▶ _THE PROBLEM_: Return, character for character and with no other lines, the part of the listing that opens with its first line and closes with the line containing "Enable the To", both ends included.

>> Start DATASET EXTRACT

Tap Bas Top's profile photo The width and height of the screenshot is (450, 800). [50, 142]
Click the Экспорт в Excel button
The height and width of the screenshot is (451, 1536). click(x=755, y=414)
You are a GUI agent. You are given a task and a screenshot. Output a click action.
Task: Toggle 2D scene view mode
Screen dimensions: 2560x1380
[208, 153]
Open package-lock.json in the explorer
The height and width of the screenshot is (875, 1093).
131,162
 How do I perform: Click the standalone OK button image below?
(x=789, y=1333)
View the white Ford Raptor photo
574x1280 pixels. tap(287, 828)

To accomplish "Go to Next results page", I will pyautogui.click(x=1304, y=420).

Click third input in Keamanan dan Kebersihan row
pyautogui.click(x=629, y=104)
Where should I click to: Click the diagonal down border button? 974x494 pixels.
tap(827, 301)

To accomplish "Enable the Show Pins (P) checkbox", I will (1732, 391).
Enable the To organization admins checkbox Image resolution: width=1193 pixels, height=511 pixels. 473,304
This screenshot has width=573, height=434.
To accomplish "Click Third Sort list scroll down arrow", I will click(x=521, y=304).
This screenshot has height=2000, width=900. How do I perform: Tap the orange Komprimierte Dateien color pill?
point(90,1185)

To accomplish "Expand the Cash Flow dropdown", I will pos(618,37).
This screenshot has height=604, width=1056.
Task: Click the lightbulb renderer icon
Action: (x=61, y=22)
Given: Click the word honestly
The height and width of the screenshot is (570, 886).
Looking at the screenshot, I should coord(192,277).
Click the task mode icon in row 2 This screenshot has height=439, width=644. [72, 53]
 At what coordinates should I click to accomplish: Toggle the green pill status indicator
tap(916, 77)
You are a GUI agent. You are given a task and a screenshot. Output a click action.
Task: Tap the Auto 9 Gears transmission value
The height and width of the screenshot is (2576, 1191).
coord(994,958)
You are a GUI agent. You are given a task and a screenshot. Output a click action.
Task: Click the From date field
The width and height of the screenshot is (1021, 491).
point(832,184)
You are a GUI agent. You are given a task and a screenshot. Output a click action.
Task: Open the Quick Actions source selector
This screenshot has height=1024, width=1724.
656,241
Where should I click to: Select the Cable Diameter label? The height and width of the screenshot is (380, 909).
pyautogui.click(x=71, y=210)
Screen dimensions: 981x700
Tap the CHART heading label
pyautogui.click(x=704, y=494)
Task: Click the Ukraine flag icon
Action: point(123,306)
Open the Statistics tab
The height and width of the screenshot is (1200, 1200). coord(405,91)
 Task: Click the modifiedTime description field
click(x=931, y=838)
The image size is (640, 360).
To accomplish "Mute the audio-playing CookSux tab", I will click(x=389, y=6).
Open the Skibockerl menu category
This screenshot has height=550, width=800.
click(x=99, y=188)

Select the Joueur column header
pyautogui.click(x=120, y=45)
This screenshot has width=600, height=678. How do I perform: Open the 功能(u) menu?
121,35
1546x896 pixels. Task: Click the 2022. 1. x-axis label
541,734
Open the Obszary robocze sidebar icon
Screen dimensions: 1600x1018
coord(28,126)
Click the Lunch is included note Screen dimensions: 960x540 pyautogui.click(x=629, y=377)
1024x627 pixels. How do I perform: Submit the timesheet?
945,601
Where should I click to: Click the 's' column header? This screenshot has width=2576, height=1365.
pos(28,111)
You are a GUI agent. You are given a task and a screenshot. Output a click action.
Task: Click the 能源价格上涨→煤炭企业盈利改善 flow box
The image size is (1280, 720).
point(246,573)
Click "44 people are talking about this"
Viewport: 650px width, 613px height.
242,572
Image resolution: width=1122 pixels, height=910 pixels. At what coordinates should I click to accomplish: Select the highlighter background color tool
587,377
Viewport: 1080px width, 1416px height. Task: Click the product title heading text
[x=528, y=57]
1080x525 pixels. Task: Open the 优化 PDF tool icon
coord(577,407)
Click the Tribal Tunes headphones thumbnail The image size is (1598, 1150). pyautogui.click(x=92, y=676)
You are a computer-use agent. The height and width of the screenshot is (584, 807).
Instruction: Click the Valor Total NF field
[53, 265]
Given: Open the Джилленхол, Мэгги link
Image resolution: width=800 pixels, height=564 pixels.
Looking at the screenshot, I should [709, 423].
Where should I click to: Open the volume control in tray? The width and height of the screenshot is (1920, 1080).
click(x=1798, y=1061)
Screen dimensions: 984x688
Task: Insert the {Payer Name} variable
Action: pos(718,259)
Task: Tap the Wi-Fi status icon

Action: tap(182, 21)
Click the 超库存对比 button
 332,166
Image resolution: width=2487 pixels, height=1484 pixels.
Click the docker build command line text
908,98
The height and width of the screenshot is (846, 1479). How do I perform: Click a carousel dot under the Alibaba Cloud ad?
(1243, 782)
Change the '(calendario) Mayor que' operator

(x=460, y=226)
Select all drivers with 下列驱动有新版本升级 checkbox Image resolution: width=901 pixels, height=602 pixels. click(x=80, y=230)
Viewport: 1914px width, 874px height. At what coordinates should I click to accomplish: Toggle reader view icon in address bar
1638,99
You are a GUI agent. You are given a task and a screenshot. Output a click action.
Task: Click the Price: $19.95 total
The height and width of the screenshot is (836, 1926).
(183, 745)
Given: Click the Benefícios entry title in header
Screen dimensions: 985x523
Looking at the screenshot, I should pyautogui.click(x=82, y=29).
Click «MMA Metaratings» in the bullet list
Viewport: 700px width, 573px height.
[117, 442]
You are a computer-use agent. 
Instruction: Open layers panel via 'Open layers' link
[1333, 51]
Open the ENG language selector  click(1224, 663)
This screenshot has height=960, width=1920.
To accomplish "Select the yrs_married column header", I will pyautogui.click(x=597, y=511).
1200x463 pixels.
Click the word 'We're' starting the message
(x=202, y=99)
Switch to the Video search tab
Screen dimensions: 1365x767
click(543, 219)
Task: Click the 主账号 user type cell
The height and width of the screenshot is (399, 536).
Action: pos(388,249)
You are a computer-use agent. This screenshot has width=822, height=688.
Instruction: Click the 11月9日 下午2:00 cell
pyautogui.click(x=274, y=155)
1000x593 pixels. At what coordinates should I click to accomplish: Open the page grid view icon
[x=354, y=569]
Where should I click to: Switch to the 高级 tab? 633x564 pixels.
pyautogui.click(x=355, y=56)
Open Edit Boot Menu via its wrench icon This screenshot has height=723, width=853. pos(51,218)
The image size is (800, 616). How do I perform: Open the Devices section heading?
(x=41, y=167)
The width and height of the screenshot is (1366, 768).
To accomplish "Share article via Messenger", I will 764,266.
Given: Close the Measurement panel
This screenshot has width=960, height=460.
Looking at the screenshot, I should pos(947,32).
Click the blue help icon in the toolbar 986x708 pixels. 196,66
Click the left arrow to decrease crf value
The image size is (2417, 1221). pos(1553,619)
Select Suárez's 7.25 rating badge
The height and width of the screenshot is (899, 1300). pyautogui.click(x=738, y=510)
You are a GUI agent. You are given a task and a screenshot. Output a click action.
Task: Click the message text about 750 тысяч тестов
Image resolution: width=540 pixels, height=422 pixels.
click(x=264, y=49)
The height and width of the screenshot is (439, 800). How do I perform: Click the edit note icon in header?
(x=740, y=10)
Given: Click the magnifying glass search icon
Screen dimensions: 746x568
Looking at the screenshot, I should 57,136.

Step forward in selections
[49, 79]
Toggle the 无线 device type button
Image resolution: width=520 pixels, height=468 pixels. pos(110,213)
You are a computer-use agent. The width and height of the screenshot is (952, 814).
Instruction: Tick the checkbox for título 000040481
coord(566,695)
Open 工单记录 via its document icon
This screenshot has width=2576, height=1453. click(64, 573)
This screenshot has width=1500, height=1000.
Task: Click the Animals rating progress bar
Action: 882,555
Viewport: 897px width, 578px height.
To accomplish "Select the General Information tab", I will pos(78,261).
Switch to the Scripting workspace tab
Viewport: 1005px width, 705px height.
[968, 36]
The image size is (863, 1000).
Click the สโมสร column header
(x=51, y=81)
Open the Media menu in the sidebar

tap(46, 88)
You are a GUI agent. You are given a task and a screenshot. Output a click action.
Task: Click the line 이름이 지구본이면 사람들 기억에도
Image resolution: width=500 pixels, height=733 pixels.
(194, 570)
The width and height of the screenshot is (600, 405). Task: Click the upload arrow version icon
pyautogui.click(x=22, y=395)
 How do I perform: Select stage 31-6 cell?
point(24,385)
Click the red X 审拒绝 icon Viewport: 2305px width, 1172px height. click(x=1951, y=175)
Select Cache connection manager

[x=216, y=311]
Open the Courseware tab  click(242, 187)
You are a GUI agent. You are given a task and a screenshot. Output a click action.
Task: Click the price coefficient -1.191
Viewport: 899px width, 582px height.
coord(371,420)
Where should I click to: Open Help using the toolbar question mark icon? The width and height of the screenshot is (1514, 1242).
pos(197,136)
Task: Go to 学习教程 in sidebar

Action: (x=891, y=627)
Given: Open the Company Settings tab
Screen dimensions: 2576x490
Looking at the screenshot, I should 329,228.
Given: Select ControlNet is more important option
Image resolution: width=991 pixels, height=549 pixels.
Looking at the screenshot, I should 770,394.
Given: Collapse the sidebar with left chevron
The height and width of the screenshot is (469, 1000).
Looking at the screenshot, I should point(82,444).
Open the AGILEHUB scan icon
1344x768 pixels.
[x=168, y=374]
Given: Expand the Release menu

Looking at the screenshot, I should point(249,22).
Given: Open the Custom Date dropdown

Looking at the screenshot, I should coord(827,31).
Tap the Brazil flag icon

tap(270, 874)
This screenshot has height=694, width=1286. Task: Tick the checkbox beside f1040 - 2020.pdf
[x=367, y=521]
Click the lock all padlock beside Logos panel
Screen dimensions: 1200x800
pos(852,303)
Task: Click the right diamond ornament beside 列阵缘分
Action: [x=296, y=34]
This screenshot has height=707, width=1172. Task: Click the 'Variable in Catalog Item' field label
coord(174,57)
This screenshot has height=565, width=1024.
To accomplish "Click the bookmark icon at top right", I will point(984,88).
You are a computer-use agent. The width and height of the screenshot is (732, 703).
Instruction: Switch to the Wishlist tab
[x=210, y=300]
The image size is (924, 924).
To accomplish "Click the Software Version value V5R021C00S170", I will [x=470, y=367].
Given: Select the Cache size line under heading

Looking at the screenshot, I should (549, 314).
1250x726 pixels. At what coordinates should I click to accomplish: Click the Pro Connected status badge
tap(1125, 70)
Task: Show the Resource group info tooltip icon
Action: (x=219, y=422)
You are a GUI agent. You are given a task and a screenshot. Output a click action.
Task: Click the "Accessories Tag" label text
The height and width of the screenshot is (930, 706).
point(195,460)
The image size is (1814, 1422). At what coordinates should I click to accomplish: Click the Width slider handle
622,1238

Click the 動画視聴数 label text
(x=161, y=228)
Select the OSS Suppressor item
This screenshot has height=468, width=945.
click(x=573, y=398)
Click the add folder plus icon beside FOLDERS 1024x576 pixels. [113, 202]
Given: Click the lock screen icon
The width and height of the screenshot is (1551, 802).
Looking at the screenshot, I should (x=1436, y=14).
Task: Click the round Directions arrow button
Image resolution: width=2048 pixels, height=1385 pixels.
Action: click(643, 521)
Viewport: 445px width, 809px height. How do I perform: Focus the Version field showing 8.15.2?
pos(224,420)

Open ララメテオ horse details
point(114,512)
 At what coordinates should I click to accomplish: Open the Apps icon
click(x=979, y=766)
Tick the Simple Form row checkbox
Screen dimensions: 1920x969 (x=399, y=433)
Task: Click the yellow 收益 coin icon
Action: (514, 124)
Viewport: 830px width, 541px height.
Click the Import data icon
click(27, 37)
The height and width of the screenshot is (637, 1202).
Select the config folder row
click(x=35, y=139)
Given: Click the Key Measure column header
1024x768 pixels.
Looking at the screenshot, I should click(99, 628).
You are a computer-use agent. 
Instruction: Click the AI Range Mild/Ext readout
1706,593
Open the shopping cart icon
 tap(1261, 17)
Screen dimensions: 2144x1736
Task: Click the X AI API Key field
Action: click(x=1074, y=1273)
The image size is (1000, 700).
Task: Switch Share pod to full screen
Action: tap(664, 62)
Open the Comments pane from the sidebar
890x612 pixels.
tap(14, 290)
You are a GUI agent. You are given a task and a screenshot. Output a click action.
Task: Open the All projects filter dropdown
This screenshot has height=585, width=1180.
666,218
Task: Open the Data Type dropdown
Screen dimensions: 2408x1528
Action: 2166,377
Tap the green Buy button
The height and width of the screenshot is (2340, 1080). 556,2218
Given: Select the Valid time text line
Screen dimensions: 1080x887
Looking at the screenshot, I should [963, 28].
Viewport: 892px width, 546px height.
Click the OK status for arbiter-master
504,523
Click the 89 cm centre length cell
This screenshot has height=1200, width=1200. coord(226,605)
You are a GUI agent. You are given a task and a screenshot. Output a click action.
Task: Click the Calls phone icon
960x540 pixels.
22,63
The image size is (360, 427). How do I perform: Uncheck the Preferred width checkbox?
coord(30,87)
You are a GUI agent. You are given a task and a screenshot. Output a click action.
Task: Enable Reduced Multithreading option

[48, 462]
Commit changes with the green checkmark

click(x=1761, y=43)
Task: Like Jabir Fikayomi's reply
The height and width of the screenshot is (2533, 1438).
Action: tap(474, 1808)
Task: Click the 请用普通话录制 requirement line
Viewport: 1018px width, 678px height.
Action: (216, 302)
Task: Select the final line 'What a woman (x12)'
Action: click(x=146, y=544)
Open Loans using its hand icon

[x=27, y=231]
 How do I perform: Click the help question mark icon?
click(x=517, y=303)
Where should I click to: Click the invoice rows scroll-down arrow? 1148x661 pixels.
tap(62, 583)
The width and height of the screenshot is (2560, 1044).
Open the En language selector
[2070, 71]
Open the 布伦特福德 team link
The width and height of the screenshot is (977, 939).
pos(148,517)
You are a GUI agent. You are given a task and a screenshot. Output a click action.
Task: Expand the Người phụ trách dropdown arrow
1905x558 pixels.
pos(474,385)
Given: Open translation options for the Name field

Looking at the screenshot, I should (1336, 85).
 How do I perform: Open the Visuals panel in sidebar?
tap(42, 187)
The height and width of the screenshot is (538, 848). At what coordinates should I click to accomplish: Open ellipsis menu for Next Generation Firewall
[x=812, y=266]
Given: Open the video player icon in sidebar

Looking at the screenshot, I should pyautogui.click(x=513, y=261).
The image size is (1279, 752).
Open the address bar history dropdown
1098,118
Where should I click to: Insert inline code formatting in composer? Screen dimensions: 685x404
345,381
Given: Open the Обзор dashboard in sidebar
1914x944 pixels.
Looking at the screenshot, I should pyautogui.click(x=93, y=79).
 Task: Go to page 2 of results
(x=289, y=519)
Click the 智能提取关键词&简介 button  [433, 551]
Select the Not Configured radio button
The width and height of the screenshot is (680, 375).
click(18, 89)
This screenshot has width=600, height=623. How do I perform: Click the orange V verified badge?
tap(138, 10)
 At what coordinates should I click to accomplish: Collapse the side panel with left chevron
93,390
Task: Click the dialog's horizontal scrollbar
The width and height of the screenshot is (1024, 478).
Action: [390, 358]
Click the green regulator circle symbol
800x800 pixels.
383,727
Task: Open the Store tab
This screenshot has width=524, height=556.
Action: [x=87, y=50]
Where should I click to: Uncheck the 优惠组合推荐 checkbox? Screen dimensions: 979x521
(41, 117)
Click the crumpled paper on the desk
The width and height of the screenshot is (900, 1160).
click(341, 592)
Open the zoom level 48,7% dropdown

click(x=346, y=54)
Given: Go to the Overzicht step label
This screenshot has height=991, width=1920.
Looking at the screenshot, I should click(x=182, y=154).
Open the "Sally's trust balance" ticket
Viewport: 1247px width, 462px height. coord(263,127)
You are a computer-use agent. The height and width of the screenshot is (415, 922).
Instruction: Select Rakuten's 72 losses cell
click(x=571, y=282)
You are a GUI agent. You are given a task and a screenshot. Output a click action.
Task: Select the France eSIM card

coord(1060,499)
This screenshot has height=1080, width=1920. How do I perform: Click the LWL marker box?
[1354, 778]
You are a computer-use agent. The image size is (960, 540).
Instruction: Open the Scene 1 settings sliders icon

>> End DATASET EXTRACT

▶ _THE SOLUTION_:
Tap Bas Top's profile photo The width and height of the screenshot is (450, 800). [50, 142]
Click the Экспорт в Excel button
The height and width of the screenshot is (451, 1536). click(x=755, y=414)
You are a GUI agent. You are given a task and a screenshot. Output a click action.
Task: Toggle 2D scene view mode
Screen dimensions: 2560x1380
[208, 153]
Open package-lock.json in the explorer
The height and width of the screenshot is (875, 1093).
131,162
 How do I perform: Click the standalone OK button image below?
(x=789, y=1333)
View the white Ford Raptor photo
574x1280 pixels. tap(287, 828)

To accomplish "Go to Next results page", I will pyautogui.click(x=1304, y=420).

Click third input in Keamanan dan Kebersihan row
pyautogui.click(x=629, y=104)
Where should I click to: Click the diagonal down border button? 974x494 pixels.
tap(827, 301)

To accomplish "Enable the Show Pins (P) checkbox", I will (1732, 391).
Enable the To organization admins checkbox Image resolution: width=1193 pixels, height=511 pixels. 473,304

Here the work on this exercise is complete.